(Beginning of Passage)
I do have that Lundy Bancroft book somewhere, I'll have to dig it out.

OP posts:
simontowers2 · 09/12/2014 14:56

Werent you a bit suspicious of his ex wife reasons for divorcing him?

GoatsDoRoam · 09/12/2014 14:56

What are your plans now?

FreakinScaryCaaw · 09/12/2014 14:56

Eeek run for the hills!

middleagecrisis · 09/12/2014 14:57

It must be so tiring for you to have to listen to everything he says and wonder does he mean that or will he change his mind tomorrow and mean something else.
very stressful. I think he's gone beyond sitting down and rationally discussing the issues here. he'll blame everyone else but himself.
you may love the man you once met but i think over time he has changed.it happens and not always for the best.
What would hurt me so much would be the family comment.

JP12345 · 09/12/2014 14:57

Love that moment when the scales have fallen from your eyes, and you can suddenly see how wrong things are... But excitingly, how much better your life will be in the future!

If you don't want to make ructions before Christmas, it will be interesting to view the hols (and attendant dramas) from a more detached perspective, and see all the rubbish you won't have to put up with any more.

I applaud your bravery - good luck!

FreakinScaryCaaw · 09/12/2014 14:57

Dustoff just realised you'd written the same words Grin

Bogwasher · 09/12/2014 15:01

I believed him initially when he said his ex was a nutter so when I came across the divorce papers I read them and my first instinct was "wow, she really went for him, poor bloke."

A few months later and I started to feel a little bit controlled - I ended up on the receiving end of his drunken verbal abuse and emotional detachment. After an argument (which was entirely his doing) I was upset and went to hug him. He pushed me.

I then went back to the divorce papers, read them again and thought "shit".

I've felt for the woman ever since.

OP posts:
DayLillie · 09/12/2014 15:02

He has now decided that I have been trying to stop him speaking to his kids and gave a scenario to prove it. I said "that never happened!!" - for a while he insisted that it did but then said "I know it didn't happen, I'm just giving a hypothetical scenario ... " ????? wtf??? he then went back to saying that it HAD happened.

Confused

Leg it. Don't wait 10 months.

Littleturkish · 09/12/2014 15:03

Another year living with him could also harm your chances of completing your degree- esp because he will sense you want an out once you begin to emotionally withdraw.

Is it possible to utlise the facilities at your uni and investigate support and accommodation from their student services?

confuddledDOTcom · 09/12/2014 15:04

it won't get easier, just look at his last marriage. you need to go.

theDudesmummy · 09/12/2014 15:07

He sounds significantly mentally disordered to be honest. He probably needs help but that is not for you to do, your priority should be getting away from him.

AttilaTheMeerkat · 09/12/2014 15:09

I would also be talking to Womens Aid as well on 0808 2000 247 as they can help also.

HellKitty · 09/12/2014 15:15

My exes two previous wives were 'nutters' too apparently, I'm guessing I'm a nutter now! Get rid. It sounds like he's just with you for the sake of being with someone. You can do so much better.

rumred · 09/12/2014 15:24

you know what you need to do... and please don't get hung up on weddings and marriage. they don't mean much from my perspective. contentment and self esteem are far more improitant

SlimJiminy · 09/12/2014 15:30

I don't think you should try to wait it out for another year either op Thank your lucky stars you have seen him for what he is before you've married this monster - and with no children together you can leave and never see the bastard again.

QueenofallIsee · 09/12/2014 15:35

OP, I mean this will all respect but ffs don't wait 10mths - leave him and leave now before it gets any worse. Can you really live with, have sex with, sleep next to someone that is so awful for nearly 12mths??

Arven · 09/12/2014 15:38

He sounds horrible.

Run and don't look back. No need to feel any guilt. You weren't a family!
(End of Passage)
(Beginning of Supplied records)
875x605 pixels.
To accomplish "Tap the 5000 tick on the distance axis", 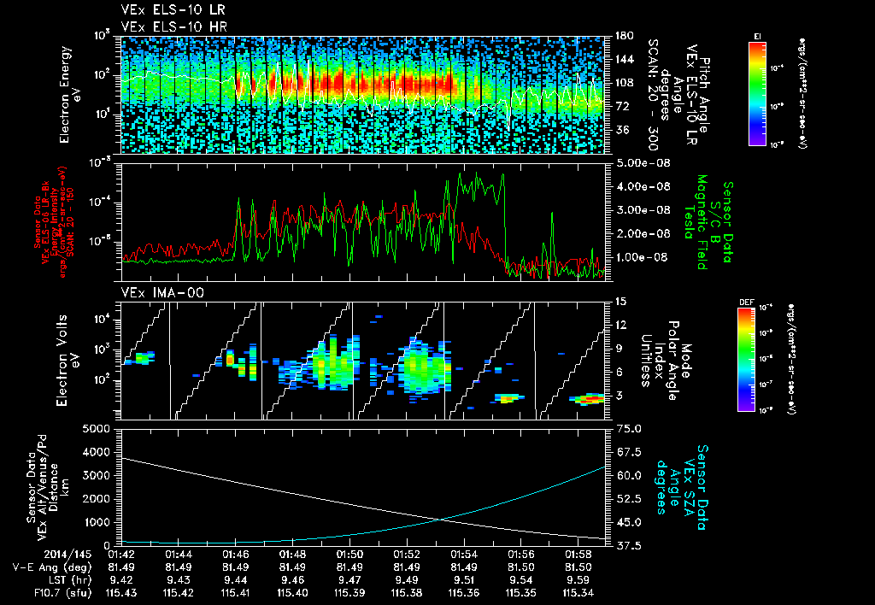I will pos(100,428).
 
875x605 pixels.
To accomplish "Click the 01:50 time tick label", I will pos(350,554).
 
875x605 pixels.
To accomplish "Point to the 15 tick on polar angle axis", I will pos(620,302).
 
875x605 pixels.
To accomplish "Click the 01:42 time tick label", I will pos(122,554).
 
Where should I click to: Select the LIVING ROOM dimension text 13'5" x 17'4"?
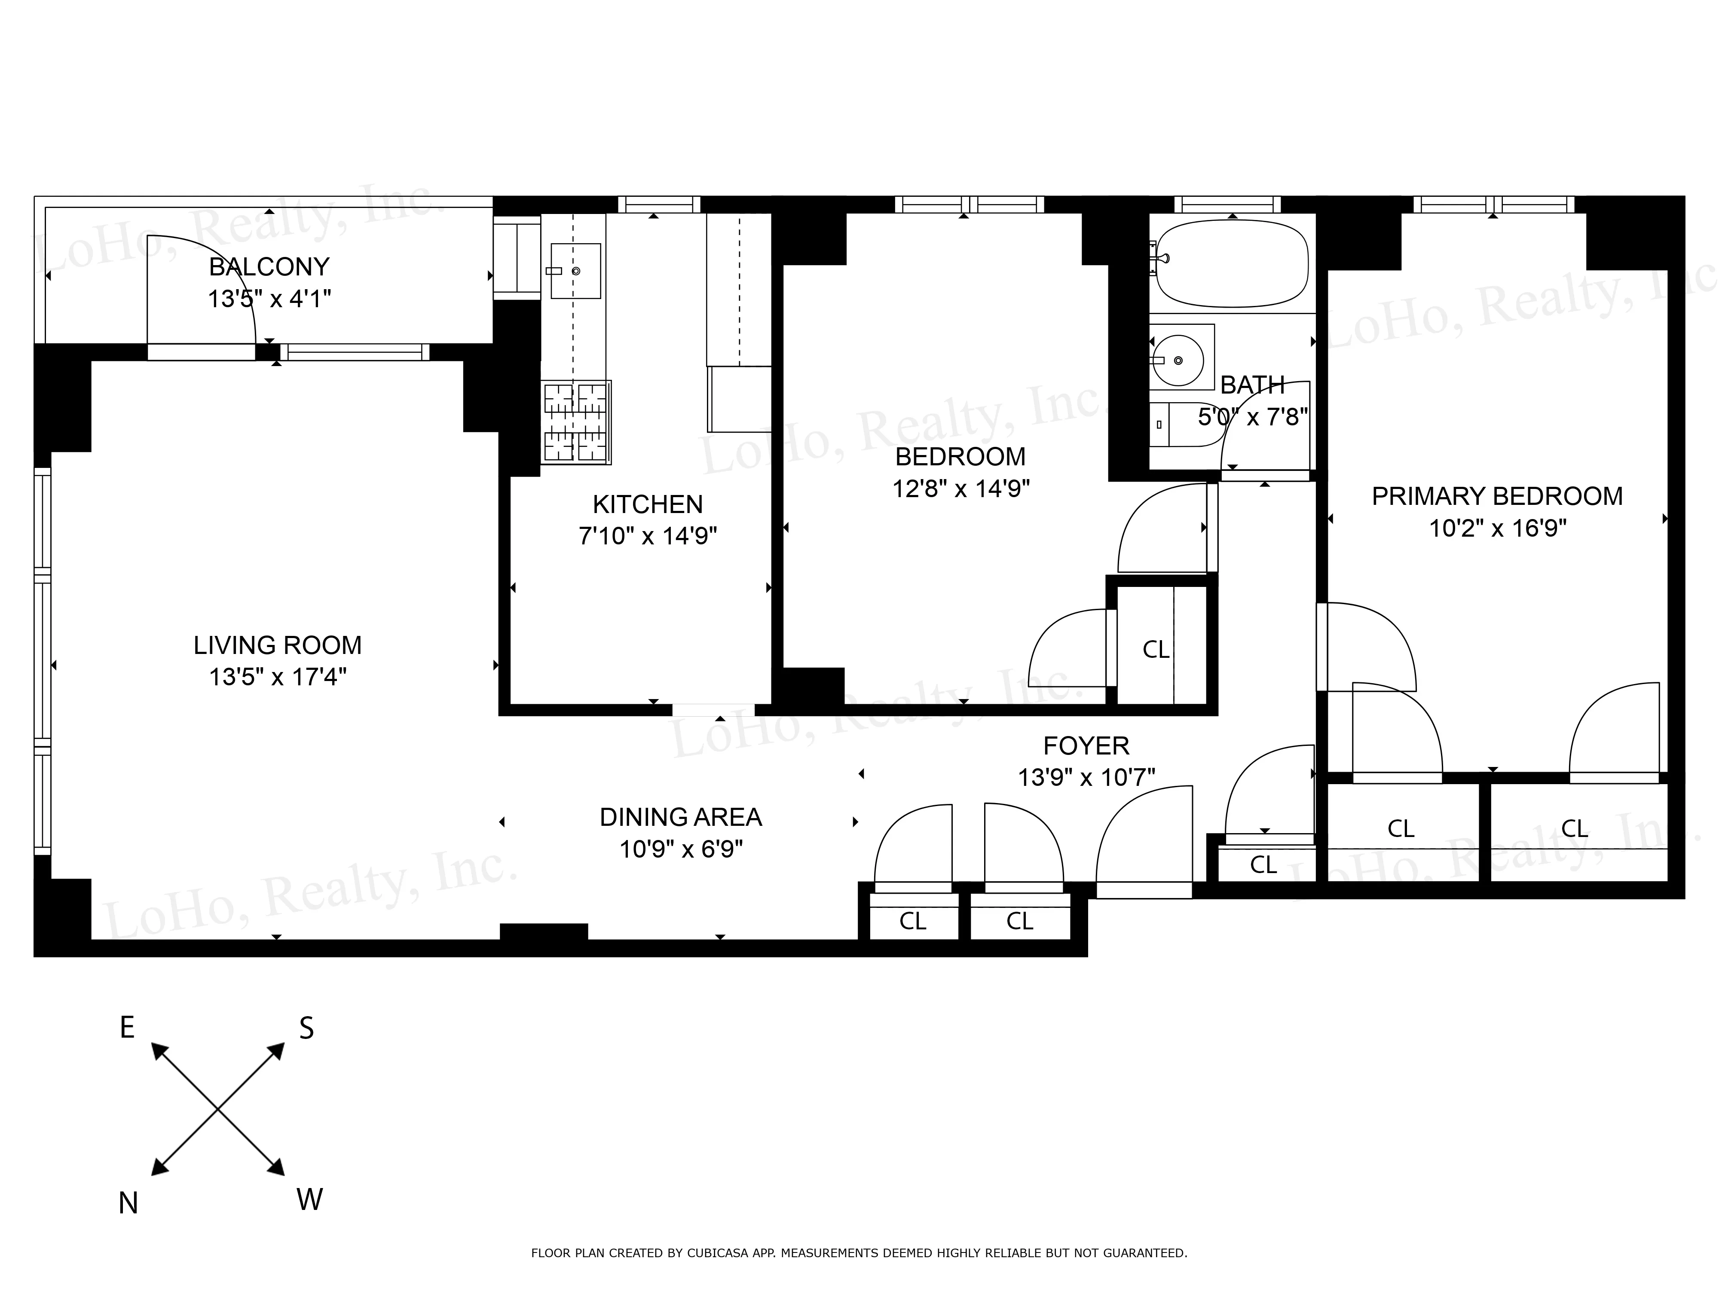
(End of Supplied records)
> _Directions_
Transcribe word for word the stretch of the forum thread from "OP, I mean this" through "weren't a family!".

> _Response to this task_
OP, I mean this will all respect but ffs don't wait 10mths - leave him and leave now before it gets any worse. Can you really live with, have sex with, sleep next to someone that is so awful for nearly 12mths??

Arven · 09/12/2014 15:38

He sounds horrible.

Run and don't look back. No need to feel any guilt. You weren't a family!